[Data taken from a collection]
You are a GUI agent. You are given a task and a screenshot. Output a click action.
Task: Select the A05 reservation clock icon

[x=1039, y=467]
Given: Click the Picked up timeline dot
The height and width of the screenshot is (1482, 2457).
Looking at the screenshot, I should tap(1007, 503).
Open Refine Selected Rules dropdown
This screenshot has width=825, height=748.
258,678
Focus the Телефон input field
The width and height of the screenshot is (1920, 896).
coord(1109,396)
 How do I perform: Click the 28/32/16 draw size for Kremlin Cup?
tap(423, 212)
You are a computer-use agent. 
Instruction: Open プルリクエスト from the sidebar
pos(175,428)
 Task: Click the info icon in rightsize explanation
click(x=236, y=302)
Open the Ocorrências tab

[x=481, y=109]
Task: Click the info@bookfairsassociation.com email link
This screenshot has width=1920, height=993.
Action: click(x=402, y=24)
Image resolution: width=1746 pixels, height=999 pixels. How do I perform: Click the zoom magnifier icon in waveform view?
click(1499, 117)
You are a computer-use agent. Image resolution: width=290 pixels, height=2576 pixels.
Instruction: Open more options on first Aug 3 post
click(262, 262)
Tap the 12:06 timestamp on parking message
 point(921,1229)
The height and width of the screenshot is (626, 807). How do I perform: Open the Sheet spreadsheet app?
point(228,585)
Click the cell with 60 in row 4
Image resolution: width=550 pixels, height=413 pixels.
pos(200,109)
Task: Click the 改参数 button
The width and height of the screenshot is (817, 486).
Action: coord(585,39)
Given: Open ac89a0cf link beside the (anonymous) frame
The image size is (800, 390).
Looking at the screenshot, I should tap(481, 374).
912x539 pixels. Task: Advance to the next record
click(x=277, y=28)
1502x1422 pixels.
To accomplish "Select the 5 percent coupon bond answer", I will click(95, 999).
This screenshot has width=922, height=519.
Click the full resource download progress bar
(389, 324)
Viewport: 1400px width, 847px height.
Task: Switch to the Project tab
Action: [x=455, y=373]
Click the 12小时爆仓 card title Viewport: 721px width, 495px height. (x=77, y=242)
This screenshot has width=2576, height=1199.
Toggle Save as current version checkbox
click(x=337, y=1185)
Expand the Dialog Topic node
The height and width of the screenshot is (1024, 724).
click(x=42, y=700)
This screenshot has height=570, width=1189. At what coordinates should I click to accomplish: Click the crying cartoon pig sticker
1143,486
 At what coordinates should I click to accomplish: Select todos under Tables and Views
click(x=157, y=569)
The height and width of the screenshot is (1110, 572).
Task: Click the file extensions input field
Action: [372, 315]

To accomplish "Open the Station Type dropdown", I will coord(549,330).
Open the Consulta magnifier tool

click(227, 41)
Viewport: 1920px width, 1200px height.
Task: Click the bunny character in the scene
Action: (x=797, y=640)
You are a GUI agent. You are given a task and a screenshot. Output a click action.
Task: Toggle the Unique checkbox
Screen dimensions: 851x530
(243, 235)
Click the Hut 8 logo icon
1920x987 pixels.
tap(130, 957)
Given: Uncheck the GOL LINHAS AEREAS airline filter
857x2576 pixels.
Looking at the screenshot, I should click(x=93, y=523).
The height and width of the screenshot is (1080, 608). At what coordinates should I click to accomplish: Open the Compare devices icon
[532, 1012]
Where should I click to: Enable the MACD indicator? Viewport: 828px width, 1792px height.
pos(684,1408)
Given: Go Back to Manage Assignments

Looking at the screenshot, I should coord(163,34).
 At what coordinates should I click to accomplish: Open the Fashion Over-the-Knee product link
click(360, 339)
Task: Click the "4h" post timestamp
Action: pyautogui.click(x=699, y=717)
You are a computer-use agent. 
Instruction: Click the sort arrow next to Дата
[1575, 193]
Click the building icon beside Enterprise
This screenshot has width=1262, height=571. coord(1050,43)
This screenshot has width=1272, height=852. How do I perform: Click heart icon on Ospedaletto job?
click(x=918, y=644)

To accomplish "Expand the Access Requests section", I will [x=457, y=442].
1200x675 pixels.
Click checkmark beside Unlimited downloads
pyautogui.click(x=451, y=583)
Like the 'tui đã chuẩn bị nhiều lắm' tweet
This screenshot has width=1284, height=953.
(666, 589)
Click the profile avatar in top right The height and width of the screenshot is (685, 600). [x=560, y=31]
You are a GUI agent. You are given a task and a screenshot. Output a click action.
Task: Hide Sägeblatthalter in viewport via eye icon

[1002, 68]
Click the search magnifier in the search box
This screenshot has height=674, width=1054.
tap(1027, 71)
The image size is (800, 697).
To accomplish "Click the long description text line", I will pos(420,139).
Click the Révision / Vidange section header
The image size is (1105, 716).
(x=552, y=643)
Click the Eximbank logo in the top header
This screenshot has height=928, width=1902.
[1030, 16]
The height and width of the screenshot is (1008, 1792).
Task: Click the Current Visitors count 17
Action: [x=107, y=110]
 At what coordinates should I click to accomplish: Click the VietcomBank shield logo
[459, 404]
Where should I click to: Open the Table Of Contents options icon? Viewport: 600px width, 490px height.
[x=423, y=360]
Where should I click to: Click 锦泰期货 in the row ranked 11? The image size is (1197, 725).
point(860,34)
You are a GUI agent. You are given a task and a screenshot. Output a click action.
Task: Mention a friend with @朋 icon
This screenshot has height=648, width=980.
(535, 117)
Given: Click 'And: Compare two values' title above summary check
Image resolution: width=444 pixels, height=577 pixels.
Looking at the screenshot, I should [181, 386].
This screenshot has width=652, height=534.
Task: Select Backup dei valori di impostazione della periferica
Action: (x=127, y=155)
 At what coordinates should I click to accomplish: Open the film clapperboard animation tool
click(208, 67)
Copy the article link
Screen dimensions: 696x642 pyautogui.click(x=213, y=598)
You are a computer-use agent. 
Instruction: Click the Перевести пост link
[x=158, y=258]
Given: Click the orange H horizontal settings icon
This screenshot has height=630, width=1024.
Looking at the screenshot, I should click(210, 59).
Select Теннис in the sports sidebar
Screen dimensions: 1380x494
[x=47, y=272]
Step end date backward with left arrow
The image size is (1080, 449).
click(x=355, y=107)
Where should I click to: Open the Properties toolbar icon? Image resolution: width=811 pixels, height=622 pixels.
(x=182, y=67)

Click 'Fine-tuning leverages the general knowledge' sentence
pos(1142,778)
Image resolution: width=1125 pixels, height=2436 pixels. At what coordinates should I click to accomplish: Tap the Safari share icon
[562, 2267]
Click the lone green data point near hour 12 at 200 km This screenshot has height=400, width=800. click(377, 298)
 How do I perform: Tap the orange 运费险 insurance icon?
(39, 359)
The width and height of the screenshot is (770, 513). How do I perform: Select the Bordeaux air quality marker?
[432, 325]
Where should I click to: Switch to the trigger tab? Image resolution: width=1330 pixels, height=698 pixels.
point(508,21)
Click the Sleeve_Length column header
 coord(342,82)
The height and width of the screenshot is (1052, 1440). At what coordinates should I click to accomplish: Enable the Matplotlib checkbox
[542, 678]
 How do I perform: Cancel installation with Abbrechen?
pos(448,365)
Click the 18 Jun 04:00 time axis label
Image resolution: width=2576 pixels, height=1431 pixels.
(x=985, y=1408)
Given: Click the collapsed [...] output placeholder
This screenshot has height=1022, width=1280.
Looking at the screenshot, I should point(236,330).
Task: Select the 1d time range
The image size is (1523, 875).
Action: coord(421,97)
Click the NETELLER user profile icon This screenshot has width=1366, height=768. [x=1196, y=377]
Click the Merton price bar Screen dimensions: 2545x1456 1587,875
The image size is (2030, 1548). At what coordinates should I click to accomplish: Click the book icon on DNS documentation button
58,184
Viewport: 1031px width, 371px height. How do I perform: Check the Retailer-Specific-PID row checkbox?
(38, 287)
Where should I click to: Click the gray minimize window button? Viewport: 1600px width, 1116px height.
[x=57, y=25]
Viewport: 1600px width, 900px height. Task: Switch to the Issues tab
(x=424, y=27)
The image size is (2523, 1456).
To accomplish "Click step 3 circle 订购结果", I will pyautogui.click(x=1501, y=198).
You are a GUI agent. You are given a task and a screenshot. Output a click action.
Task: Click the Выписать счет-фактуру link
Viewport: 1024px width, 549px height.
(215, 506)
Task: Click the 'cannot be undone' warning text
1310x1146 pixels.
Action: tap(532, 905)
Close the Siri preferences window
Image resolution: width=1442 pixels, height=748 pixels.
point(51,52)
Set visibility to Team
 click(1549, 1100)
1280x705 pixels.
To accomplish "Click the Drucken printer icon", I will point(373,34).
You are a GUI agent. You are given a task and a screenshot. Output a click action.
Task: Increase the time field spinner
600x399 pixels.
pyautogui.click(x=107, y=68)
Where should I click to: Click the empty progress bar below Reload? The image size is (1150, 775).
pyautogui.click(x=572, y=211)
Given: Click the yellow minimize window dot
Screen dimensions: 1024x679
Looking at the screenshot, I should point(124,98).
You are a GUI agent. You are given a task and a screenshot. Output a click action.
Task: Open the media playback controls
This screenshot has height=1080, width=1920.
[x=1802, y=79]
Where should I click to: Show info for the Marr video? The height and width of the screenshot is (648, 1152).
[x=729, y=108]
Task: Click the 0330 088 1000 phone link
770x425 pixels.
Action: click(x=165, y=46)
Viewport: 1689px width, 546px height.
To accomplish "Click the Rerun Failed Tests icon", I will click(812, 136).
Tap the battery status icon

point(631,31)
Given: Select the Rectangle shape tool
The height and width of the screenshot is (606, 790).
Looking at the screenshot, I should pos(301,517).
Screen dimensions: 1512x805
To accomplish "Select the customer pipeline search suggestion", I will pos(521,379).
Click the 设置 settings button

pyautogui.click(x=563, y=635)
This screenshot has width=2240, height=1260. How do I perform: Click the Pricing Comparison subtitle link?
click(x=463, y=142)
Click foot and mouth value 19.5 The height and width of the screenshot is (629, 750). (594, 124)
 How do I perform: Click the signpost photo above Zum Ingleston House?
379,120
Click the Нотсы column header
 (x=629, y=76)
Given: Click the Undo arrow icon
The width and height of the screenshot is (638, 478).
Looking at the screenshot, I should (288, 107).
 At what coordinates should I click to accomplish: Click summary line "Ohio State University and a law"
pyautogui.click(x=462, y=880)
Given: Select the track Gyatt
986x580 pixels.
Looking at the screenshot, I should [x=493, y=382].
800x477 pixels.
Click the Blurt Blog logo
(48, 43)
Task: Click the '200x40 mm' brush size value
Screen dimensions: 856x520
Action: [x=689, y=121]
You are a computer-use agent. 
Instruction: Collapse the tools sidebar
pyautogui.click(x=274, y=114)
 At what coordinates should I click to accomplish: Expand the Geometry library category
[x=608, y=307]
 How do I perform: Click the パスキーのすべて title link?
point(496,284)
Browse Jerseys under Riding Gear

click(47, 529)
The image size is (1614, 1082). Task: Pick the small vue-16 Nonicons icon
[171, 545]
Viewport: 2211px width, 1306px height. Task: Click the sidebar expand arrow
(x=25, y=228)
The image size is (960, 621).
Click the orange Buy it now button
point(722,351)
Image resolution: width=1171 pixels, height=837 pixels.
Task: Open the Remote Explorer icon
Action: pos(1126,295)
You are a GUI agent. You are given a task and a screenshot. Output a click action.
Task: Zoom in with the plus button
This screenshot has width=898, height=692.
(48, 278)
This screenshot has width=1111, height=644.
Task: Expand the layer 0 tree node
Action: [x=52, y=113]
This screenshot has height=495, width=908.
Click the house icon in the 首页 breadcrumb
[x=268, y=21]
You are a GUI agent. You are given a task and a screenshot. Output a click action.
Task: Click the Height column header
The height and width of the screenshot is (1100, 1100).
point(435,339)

> AIM OF THE EXERCISE:
List the lines of the records from the one containing "This screenshot has width=2240, height=1260." through the one containing "(x=629, y=76)" as a numbered list, including both of those lines and skipping any blank lines.

> RESPONSE TO THE TASK:
1. This screenshot has width=2240, height=1260. How do I perform: Click the Pricing Comparison subtitle link?
2. click(x=463, y=142)
3. Click foot and mouth value 19.5 The height and width of the screenshot is (629, 750). (594, 124)
4.  How do I perform: Click the signpost photo above Zum Ingleston House?
5. 379,120
6. Click the Нотсы column header
7.  (x=629, y=76)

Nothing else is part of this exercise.